_PROBLEMS TO SOLVE_
A. In the post on data distribution technologies, list every service that the new product must be distributed to in the online store example.
B. Please reproduce the portion of the post on data distribution technologies starting at "There are cases" and ending at "services to process.".
C. In the online store example from the post on data distribution technologies, which system is a new product added to?

A quick tour of data distribution technologies

In this post we’ll take a look at queues, logs and pub/sub systems in order to understand the options for sending data asynchronously between services.

We’ll provide examples of each and discuss the tradeoffs that must be made.

Introduction

In any organisation there is a need to distribute data from a source system to other systems. This is especially true with the modern micro-services architecture. For example, consider an online store where a new product is added to the inventory system and needs distributing to the catalogue, marketing, purchase and warehouse services as shown below:

There are cases not shown in the diagram where a request from a browser might need fulfilling from multiple systems in a synchronous way but I’m not talking about that in this blog. Rather, I am talking here about asynchronously distributing data to other services that maintain their own copy of the data in order to do their work or where we want to emit and distribute events for other services to process.

_GIVEN MATERIAL_
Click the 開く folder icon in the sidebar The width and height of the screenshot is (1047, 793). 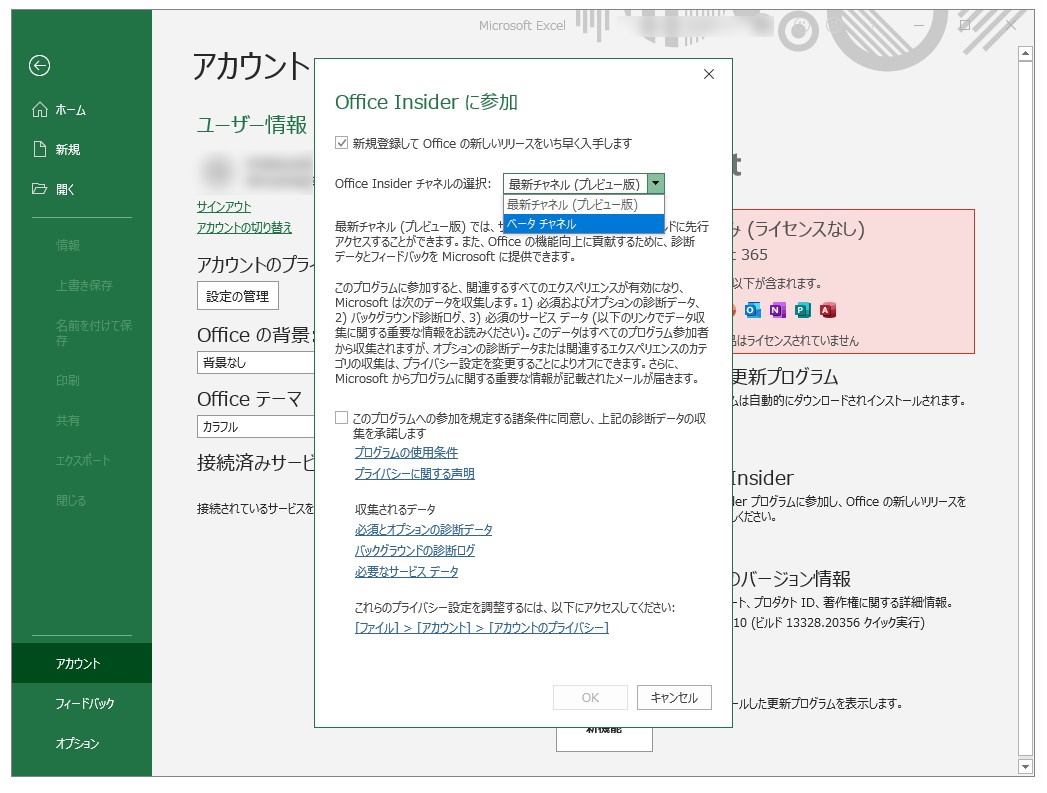[38, 189]
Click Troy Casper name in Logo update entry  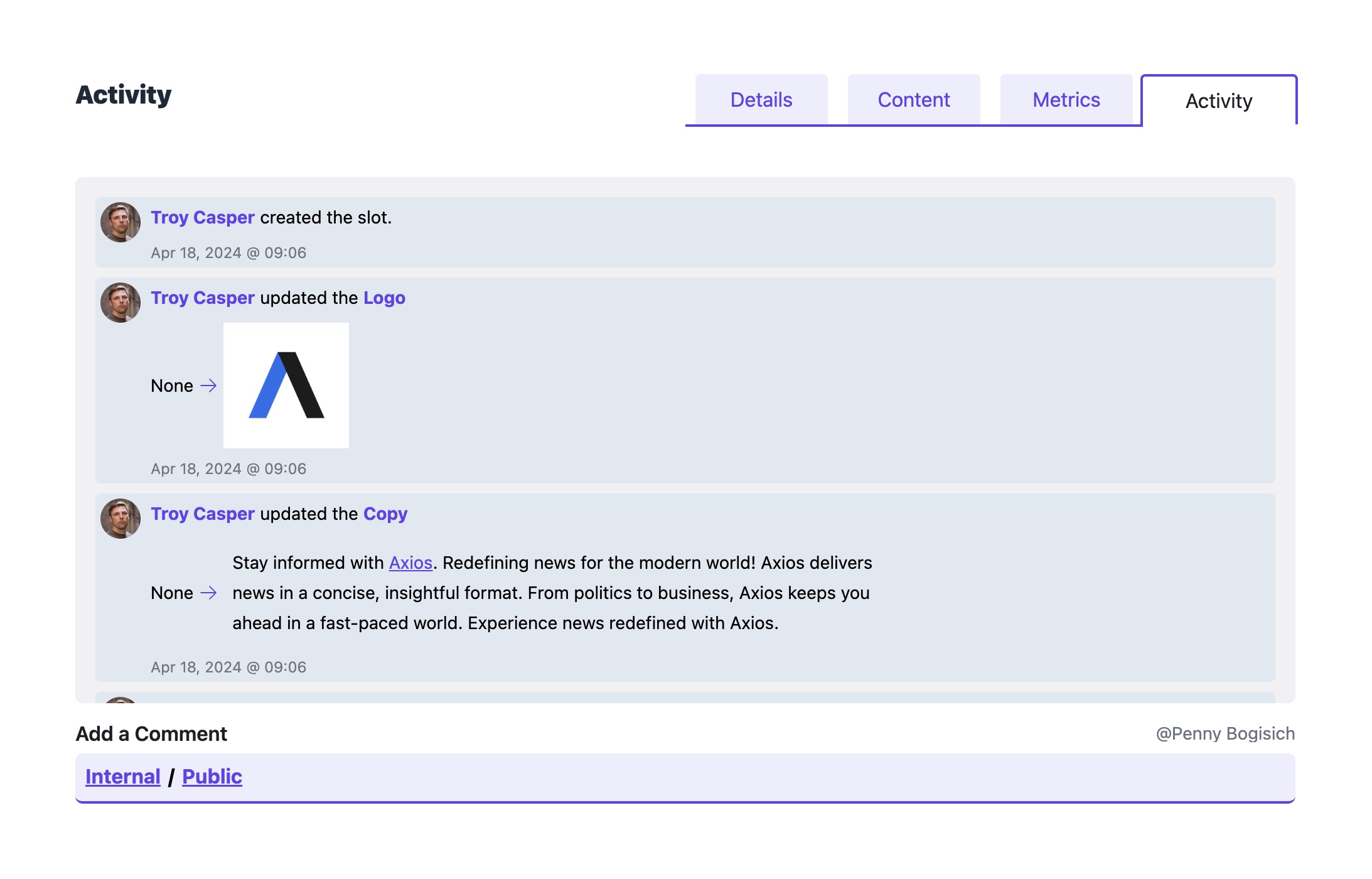coord(202,298)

_FINAL ANSWERS_
A. catalogue, marketing, purchase, warehouse

B.
There are cases not shown in the diagram where a request from a browser might need fulfilling from multiple systems in a synchronous way but I’m not talking about that in this blog. Rather, I am talking here about asynchronously distributing data to other services that maintain their own copy of the data in order to do their work or where we want to emit and distribute events for other services to process.

C. The inventory system.